Too old for time out. Now what? Oppositional behavior in school-age children


 

Pitfalls to avoid

Avoiding humiliation may be obvious, such as not complementing a singing performance or insistence on the child self-reporting bad behavior. For some families the parents may need to avoid their own embarrassing habits of “bad jokes” or outlandish clothes as a reasonable accommodation. Other kinds of humiliation to avoid may be specific to the child’s weaknesses, such as insisting that a clumsy child play on a team or a shy child speak to strangers.
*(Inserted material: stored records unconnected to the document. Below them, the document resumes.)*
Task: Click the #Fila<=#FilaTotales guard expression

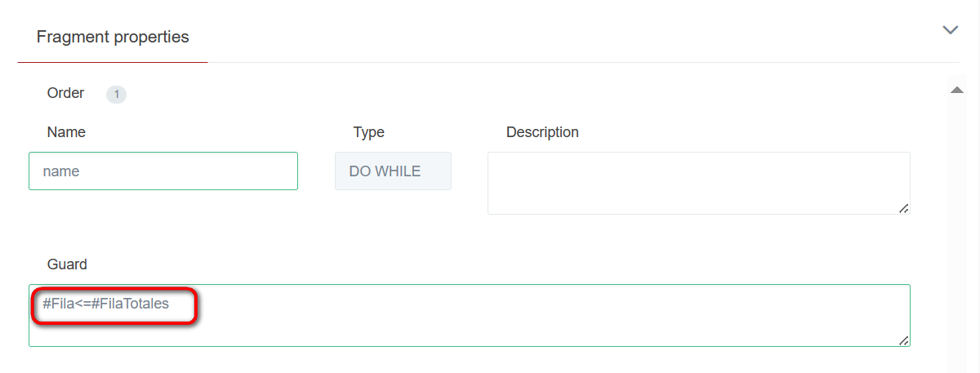Action: [105, 304]
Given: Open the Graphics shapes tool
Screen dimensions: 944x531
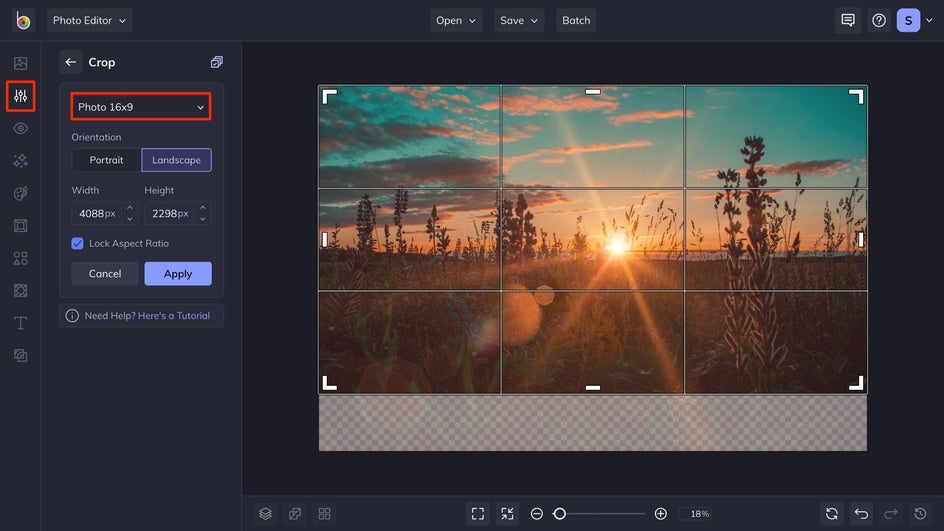Looking at the screenshot, I should point(20,258).
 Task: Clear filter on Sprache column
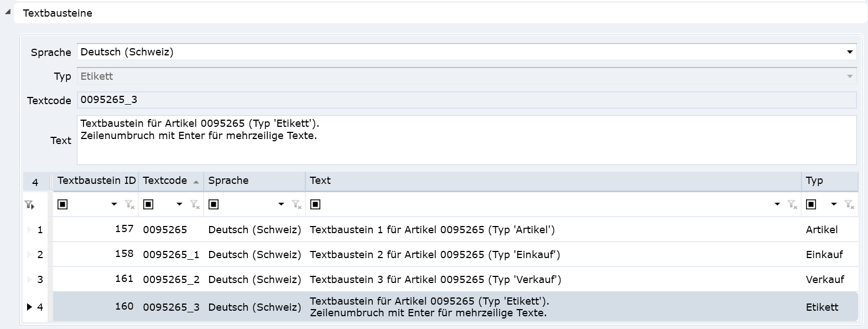(x=297, y=205)
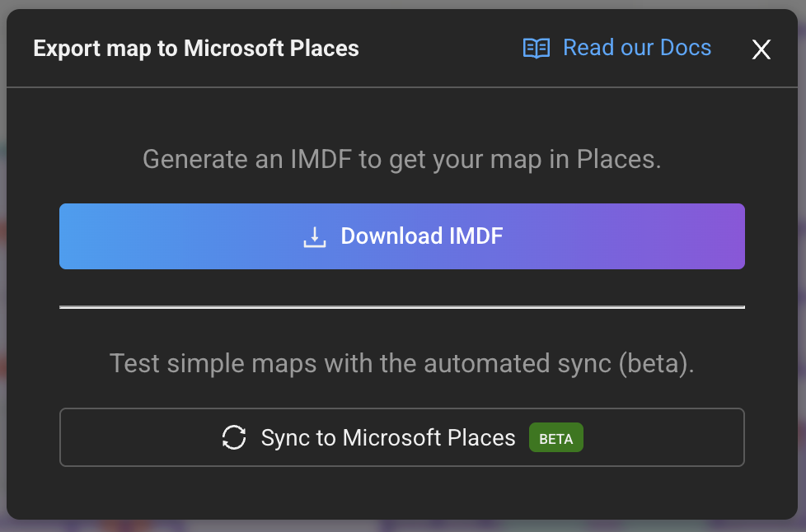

While it may be valuable for the child to work on those weaknesses, this should be done in private, if possible, or even with a coach who is not the parent if the relationship is strained.

Sensitive or anxious children are more prone to embarrassment and may then react with oppositional responses. They often do better with notice or coaching for upcoming events that may be in a category that has upset them in the past; for example, a visit from an overly affectionate aunt. Children may gain respect for their parents by being given a task that serves as an early escape route for these situations (Oh, would you please run out to the car and get my sweater?) although progressively tolerating undesirable situations is also important practice. A kindly debrief later with praise for progress also builds skills.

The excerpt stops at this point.